I just bought a new computer with 16 GB RAM and a GTX 680 Graphics Card. I used to have a weak computer with 4 GB RAM and a ATI Radeon HD 4650 Graphics Card. With the new computer cycles is working great and much faster
But when i bake a fluid simulation it takes the same time as before
I would think that RAM makes baking faster but does it?
As long as you have enough RAM to keep from swapping (which is horribly slow) or running out, you should be good.
Fluid sims are computationally expensive. The more CPU you can bring to bear, the better. Computational Fluid Dynamics is one of the reasons people build super computers.
I don't know if the fluid sim stuff is multi-threaded. I suspect not.
I know Bakingdata for Simulation is written to hdd, for caching reasons. Thats the reason why its good to save the file before baking.
I thing a ssd or a fast hd or defragmenting your 80 of 100gb free hd could be useful, because blender writes and reads this data from hdd.

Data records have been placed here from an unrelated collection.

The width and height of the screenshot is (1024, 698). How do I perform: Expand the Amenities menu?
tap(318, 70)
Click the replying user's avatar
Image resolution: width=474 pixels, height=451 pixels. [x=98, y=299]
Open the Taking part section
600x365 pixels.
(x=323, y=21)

As animation is played, each physics system writes each frame to disk, between the simulation start and end frames. These files are stored in folders with prefix blendcache, next to the .blend file. The cache is cleared automatically on changes. Note that for the cache to fill up, one has to start playback before or on the frame that the simulation starts. The cache can be freed per physics system with a button in the panels, or with the Ctrl+B shortcut key to free it for all selected objects.
stiv wrote:As long as you have enough RAM to keep from swapping (which is horribly slow) or running out, you should be good.

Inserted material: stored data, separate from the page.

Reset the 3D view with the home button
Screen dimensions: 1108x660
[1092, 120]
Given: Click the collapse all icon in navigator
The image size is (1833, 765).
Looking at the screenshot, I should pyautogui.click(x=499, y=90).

Fluid sims are computationally expensive. The more CPU you can bring to bear, the better. Computational Fluid Dynamics is one of the reasons people build super computers.

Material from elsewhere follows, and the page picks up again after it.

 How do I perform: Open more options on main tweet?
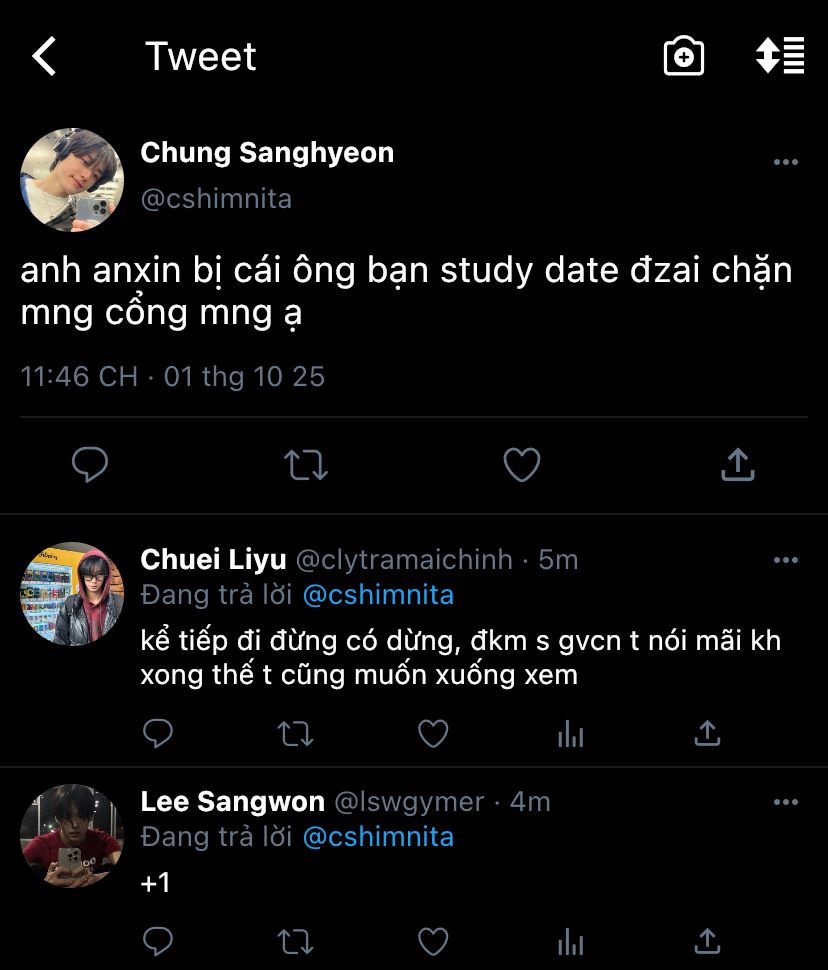point(786,162)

I don't know if the fluid sim stuff is multi-threaded. I suspect not.
You can chosse the threads near under the baking button of the domain object.
UPDATE: Selecting simulation threads does multi thread the simulation process,
however whether it makes it faster or not I don't know.
One thing to bear in mind, when you finish the simulation (or in my case cancel it) it only appears to drop one thread, but keeps the others running
Blender crashed before my bake, so it was a good chance to look at thread numbers:
Before start of bake = 15 threads
bake = 32 threads (47 threads)
end of bake = (4 threads dropped)
bake = 32 threads (79 threads)
or 15 + 32 - 4 + 32 = 79
This may be cause for concern as too many threads can crash your computer
100s of threads per application is a cause for concern and 1000s will almos certainly kill it.
As for speed, I'll do some time tests tomorrow and let you know.